**Dataset entries:**
########################################
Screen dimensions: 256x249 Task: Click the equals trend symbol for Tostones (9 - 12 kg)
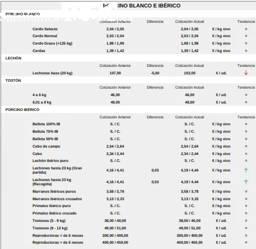point(246,228)
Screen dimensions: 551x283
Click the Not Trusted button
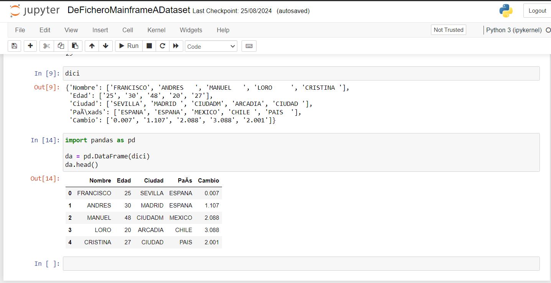[x=448, y=30]
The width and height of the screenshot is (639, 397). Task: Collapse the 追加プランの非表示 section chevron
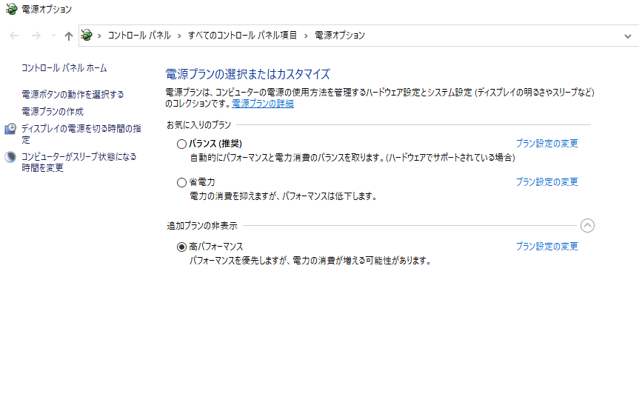[x=587, y=225]
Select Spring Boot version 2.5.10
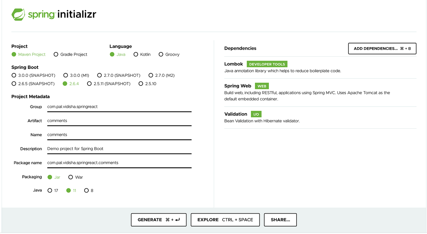Viewport: 427px width, 234px height. [x=141, y=83]
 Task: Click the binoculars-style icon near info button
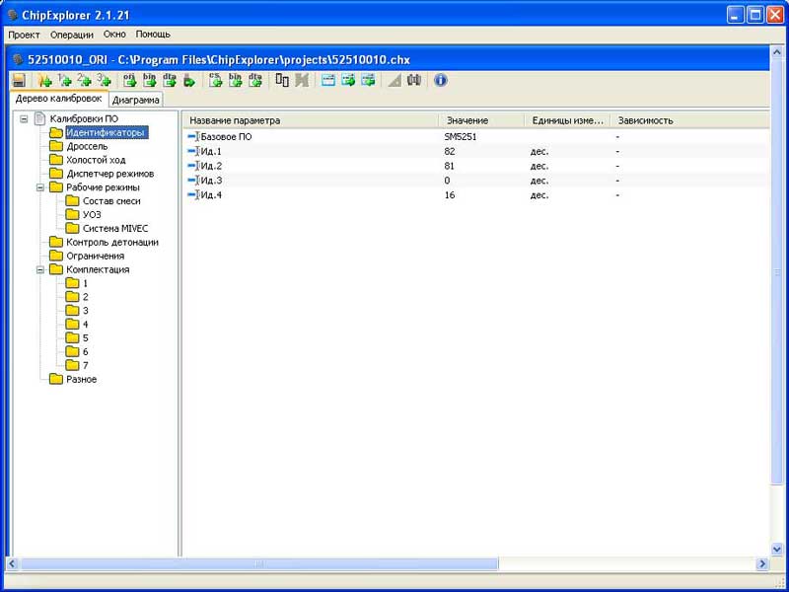(414, 80)
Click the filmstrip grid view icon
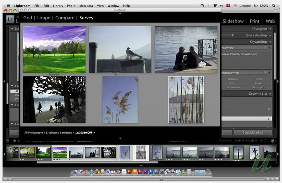282x183 pixels. tap(8, 141)
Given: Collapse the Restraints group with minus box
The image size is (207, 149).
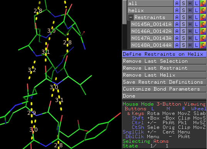Looking at the screenshot, I should [131, 17].
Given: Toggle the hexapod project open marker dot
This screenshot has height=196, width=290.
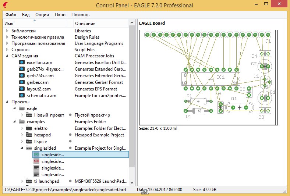Looking at the screenshot, I should pos(70,135).
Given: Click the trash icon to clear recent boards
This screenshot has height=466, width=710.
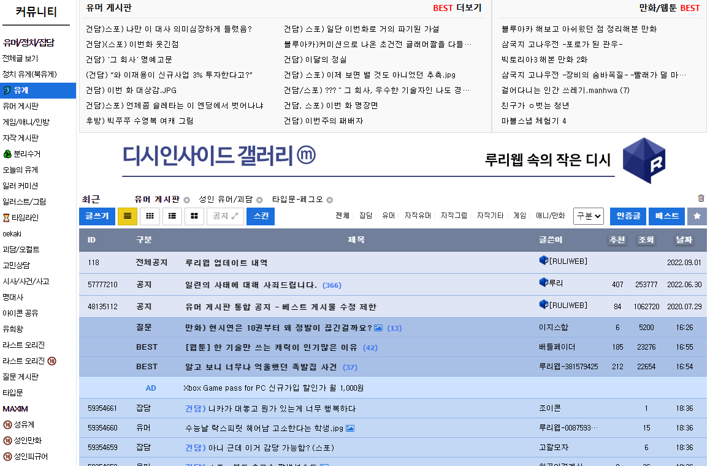Looking at the screenshot, I should click(x=701, y=198).
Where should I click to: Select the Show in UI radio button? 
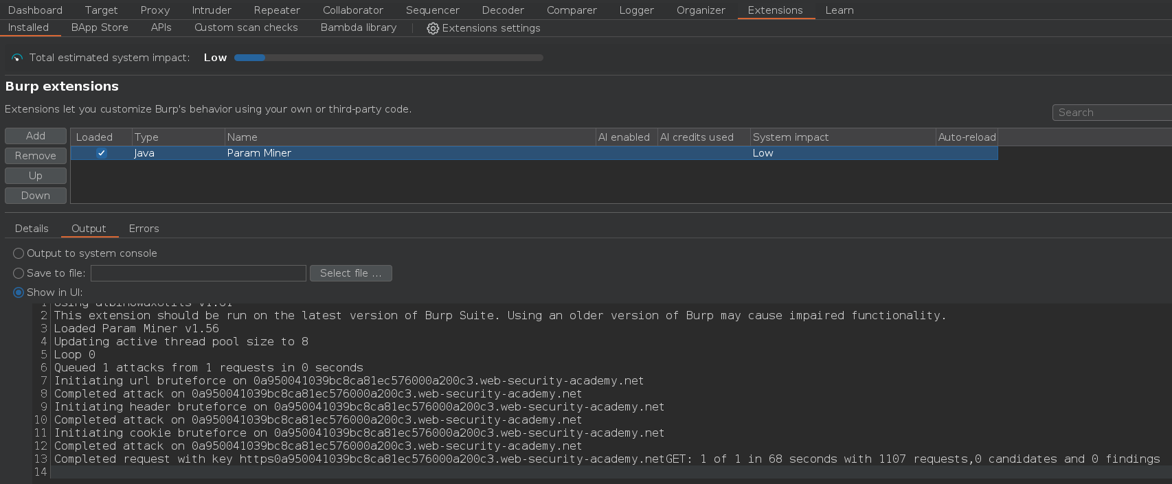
########################################
**What is needed:** Return the data above in its exact wording, with none of the pictures.

**Answer below:**
Screen dimensions: 256x249 Task: Click the equals trend symbol for Tostones (9 - 12 kg)
point(246,228)
Screen dimensions: 551x283
Click the Not Trusted button
[x=448, y=30]
The width and height of the screenshot is (639, 397). Task: Collapse the 追加プランの非表示 section chevron
[x=587, y=225]
Select Spring Boot version 2.5.10
Viewport: 427px width, 234px height. [x=141, y=83]
 Task: Click the binoculars-style icon near info button
(414, 80)
Click the filmstrip grid view icon
282x183 pixels. tap(8, 141)
Given: Collapse the Restraints group with minus box
The image size is (207, 149).
Looking at the screenshot, I should [131, 17].
Given: Toggle the hexapod project open marker dot
This screenshot has height=196, width=290.
Looking at the screenshot, I should pos(70,135).
Given: Click the trash icon to clear recent boards
This screenshot has height=466, width=710.
Looking at the screenshot, I should click(x=701, y=198).
Where should I click to: Select the Show in UI radio button? 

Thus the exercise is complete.